_WHAT IS BEING ASKED_
Repeat all entries exactly.
[[ RECORDS FOR THE EXERCISE open ]]
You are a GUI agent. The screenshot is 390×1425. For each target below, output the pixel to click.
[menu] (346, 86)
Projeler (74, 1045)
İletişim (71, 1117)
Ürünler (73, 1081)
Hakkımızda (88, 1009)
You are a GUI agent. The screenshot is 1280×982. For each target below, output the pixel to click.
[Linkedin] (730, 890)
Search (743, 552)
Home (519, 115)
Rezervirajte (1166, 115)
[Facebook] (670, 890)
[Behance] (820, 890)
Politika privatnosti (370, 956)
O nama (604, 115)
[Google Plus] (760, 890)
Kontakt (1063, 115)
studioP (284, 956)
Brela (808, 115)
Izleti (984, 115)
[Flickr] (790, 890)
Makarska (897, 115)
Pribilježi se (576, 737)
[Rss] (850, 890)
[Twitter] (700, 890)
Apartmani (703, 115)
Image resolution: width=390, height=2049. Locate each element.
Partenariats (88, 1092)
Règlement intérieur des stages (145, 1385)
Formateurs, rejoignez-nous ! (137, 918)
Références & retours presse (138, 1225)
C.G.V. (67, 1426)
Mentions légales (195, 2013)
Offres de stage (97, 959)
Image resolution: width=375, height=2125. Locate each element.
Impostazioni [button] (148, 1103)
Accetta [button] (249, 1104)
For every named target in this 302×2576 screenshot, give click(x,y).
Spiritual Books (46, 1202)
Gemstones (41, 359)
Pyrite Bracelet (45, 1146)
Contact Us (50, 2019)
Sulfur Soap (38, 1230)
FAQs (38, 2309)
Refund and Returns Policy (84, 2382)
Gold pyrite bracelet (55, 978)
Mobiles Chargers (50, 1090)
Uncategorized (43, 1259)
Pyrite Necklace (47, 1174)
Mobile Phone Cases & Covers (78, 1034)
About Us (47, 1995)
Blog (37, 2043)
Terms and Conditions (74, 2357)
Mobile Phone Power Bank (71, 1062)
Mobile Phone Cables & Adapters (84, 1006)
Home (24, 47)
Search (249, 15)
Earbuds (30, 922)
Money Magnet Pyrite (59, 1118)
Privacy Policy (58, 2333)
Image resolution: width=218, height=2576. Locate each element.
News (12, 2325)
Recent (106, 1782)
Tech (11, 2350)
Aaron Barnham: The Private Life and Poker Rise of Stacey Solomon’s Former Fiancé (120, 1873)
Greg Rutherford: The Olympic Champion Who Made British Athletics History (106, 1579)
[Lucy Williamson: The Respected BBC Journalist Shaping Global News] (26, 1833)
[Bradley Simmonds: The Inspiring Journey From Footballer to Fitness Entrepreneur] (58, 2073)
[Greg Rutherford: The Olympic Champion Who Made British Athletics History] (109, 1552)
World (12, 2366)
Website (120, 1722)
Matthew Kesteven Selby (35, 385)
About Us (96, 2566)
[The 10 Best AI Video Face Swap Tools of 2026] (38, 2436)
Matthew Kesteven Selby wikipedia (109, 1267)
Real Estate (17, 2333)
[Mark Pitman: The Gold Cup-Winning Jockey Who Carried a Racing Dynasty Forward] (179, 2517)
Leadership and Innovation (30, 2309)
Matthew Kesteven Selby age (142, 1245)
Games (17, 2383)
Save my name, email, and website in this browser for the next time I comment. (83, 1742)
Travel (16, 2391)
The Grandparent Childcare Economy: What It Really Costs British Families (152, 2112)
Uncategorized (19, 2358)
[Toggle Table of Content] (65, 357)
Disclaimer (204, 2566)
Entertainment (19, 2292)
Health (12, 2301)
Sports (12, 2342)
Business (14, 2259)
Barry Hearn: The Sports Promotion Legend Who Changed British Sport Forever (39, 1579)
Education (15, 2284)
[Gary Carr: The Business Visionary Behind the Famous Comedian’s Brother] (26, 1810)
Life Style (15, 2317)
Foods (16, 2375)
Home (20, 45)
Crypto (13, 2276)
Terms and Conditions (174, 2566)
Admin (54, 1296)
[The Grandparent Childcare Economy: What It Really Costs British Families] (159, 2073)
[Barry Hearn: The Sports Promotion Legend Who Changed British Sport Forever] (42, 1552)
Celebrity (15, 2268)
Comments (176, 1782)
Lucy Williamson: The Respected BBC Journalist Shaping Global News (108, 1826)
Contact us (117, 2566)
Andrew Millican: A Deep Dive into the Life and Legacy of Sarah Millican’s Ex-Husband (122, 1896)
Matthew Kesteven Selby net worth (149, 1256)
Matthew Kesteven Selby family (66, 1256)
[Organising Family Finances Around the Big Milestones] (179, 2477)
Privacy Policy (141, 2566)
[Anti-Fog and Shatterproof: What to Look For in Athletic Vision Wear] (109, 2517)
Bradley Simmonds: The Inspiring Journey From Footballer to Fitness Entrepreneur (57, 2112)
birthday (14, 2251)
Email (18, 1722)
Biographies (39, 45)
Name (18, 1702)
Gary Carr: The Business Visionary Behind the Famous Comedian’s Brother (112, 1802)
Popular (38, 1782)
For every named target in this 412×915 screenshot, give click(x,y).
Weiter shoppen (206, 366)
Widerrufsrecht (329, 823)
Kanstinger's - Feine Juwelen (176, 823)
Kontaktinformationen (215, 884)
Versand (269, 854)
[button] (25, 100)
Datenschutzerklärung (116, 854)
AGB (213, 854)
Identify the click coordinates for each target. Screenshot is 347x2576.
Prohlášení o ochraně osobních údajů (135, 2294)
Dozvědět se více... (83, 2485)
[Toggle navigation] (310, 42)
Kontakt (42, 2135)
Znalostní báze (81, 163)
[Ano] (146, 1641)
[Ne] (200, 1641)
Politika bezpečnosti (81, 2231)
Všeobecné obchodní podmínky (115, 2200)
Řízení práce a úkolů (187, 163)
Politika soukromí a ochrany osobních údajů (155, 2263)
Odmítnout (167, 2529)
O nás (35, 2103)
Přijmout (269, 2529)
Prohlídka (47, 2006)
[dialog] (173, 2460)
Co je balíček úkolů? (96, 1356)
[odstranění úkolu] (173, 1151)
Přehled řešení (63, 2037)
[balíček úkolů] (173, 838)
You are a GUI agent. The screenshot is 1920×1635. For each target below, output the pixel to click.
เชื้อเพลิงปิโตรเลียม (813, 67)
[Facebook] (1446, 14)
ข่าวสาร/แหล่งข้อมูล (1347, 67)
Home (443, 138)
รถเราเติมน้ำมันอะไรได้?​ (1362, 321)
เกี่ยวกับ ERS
[[ RECORDS FOR THE EXERCISE closed ]]
_EXPECTED ANSWER_
You are a GUI agent. The screenshot is 390×1425. For each target below, output the pixel to click.
[menu] (346, 86)
Projeler (74, 1045)
İletişim (71, 1117)
Ürünler (73, 1081)
Hakkımızda (88, 1009)
You are a GUI agent. The screenshot is 1280×982. For each target below, output the pixel to click.
[Linkedin] (730, 890)
Search (743, 552)
Home (519, 115)
Rezervirajte (1166, 115)
[Facebook] (670, 890)
[Behance] (820, 890)
Politika privatnosti (370, 956)
O nama (604, 115)
[Google Plus] (760, 890)
Kontakt (1063, 115)
studioP (284, 956)
Brela (808, 115)
Izleti (984, 115)
[Flickr] (790, 890)
Makarska (897, 115)
Pribilježi se (576, 737)
[Rss] (850, 890)
[Twitter] (700, 890)
Apartmani (703, 115)
Image resolution: width=390, height=2049. Locate each element.
Partenariats (88, 1092)
Règlement intérieur des stages (145, 1385)
Formateurs, rejoignez-nous ! (137, 918)
Références & retours presse (138, 1225)
C.G.V. (67, 1426)
Mentions légales (195, 2013)
Offres de stage (97, 959)
Image resolution: width=375, height=2125. Locate each element.
Impostazioni [button] (148, 1103)
Accetta [button] (249, 1104)
For every named target in this 302×2576 screenshot, give click(x,y).
Spiritual Books (46, 1202)
Gemstones (41, 359)
Pyrite Bracelet (45, 1146)
Contact Us (50, 2019)
Sulfur Soap (38, 1230)
FAQs (38, 2309)
Refund and Returns Policy (84, 2382)
Gold pyrite bracelet (55, 978)
Mobiles Chargers (50, 1090)
Uncategorized (43, 1259)
Pyrite Necklace (47, 1174)
Mobile Phone Cases & Covers (78, 1034)
About Us (47, 1995)
Blog (37, 2043)
Terms and Conditions (74, 2357)
Mobile Phone Power Bank (71, 1062)
Mobile Phone Cables & Adapters (84, 1006)
Home (24, 47)
Search (249, 15)
Earbuds (30, 922)
Money Magnet Pyrite (59, 1118)
Privacy Policy (58, 2333)
Image resolution: width=218, height=2576. Locate each element.
News (12, 2325)
Recent (106, 1782)
Tech (11, 2350)
Aaron Barnham: The Private Life and Poker Rise of Stacey Solomon’s Former Fiancé (120, 1873)
Greg Rutherford: The Olympic Champion Who Made British Athletics History (106, 1579)
[Lucy Williamson: The Respected BBC Journalist Shaping Global News] (26, 1833)
[Bradley Simmonds: The Inspiring Journey From Footballer to Fitness Entrepreneur] (58, 2073)
[Greg Rutherford: The Olympic Champion Who Made British Athletics History] (109, 1552)
World (12, 2366)
Website (120, 1722)
Matthew Kesteven Selby (35, 385)
About Us (96, 2566)
[The 10 Best AI Video Face Swap Tools of 2026] (38, 2436)
Matthew Kesteven Selby wikipedia (109, 1267)
Real Estate (17, 2333)
[Mark Pitman: The Gold Cup-Winning Jockey Who Carried a Racing Dynasty Forward] (179, 2517)
Leadership and Innovation (30, 2309)
Matthew Kesteven Selby age (142, 1245)
Games (17, 2383)
Save my name, email, and website in this browser for the next time I comment. (83, 1742)
Travel (16, 2391)
The Grandparent Childcare Economy: What It Really Costs British Families (152, 2112)
Uncategorized (19, 2358)
[Toggle Table of Content] (65, 357)
Disclaimer (204, 2566)
Entertainment (19, 2292)
Health (12, 2301)
Sports (12, 2342)
Business (14, 2259)
Barry Hearn: The Sports Promotion Legend Who Changed British Sport Forever (39, 1579)
Education (15, 2284)
[Gary Carr: The Business Visionary Behind the Famous Comedian’s Brother] (26, 1810)
Life Style (15, 2317)
Foods (16, 2375)
Home (20, 45)
Crypto (13, 2276)
Terms and Conditions (174, 2566)
Admin (54, 1296)
[The Grandparent Childcare Economy: What It Really Costs British Families] (159, 2073)
[Barry Hearn: The Sports Promotion Legend Who Changed British Sport Forever] (42, 1552)
Celebrity (15, 2268)
Comments (176, 1782)
Lucy Williamson: The Respected BBC Journalist Shaping Global News (108, 1826)
Contact us (117, 2566)
Andrew Millican: A Deep Dive into the Life and Legacy of Sarah Millican’s Ex-Husband (122, 1896)
Matthew Kesteven Selby net worth (149, 1256)
Matthew Kesteven Selby family (66, 1256)
[Organising Family Finances Around the Big Milestones] (179, 2477)
Privacy Policy (141, 2566)
[Anti-Fog and Shatterproof: What to Look For in Athletic Vision Wear] (109, 2517)
Bradley Simmonds: The Inspiring Journey From Footballer to Fitness Entrepreneur (57, 2112)
birthday (14, 2251)
Email (18, 1722)
Biographies (39, 45)
Name (18, 1702)
Gary Carr: The Business Visionary Behind the Famous Comedian’s Brother (112, 1802)
Popular (38, 1782)
For every named target in this 412×915 screenshot, give click(x,y).
Weiter shoppen (206, 366)
Widerrufsrecht (329, 823)
Kanstinger's - Feine Juwelen (176, 823)
Kontaktinformationen (215, 884)
Versand (269, 854)
[button] (25, 100)
Datenschutzerklärung (116, 854)
AGB (213, 854)
Identify the click coordinates for each target. Screenshot is 347x2576.
Prohlášení o ochraně osobních údajů (135, 2294)
Dozvědět se více... (83, 2485)
[Toggle navigation] (310, 42)
Kontakt (42, 2135)
Znalostní báze (81, 163)
[Ano] (146, 1641)
[Ne] (200, 1641)
Politika bezpečnosti (81, 2231)
Všeobecné obchodní podmínky (115, 2200)
Řízení práce a úkolů (187, 163)
Politika soukromí a ochrany osobních údajů (155, 2263)
Odmítnout (167, 2529)
O nás (35, 2103)
Přijmout (269, 2529)
Prohlídka (47, 2006)
[dialog] (173, 2460)
Co je balíček úkolů? (96, 1356)
[odstranění úkolu] (173, 1151)
Přehled řešení (63, 2037)
[balíček úkolů] (173, 838)
You are a GUI agent. The screenshot is 1920×1635. For each target below, output the pixel to click.
เชื้อเพลิงปิโตรเลียม (813, 67)
[Facebook] (1446, 14)
ข่าวสาร/แหล่งข้อมูล (1347, 67)
Home (443, 138)
รถเราเติมน้ำมันอะไรได้?​ (1362, 321)
เกี่ยวกับ ERS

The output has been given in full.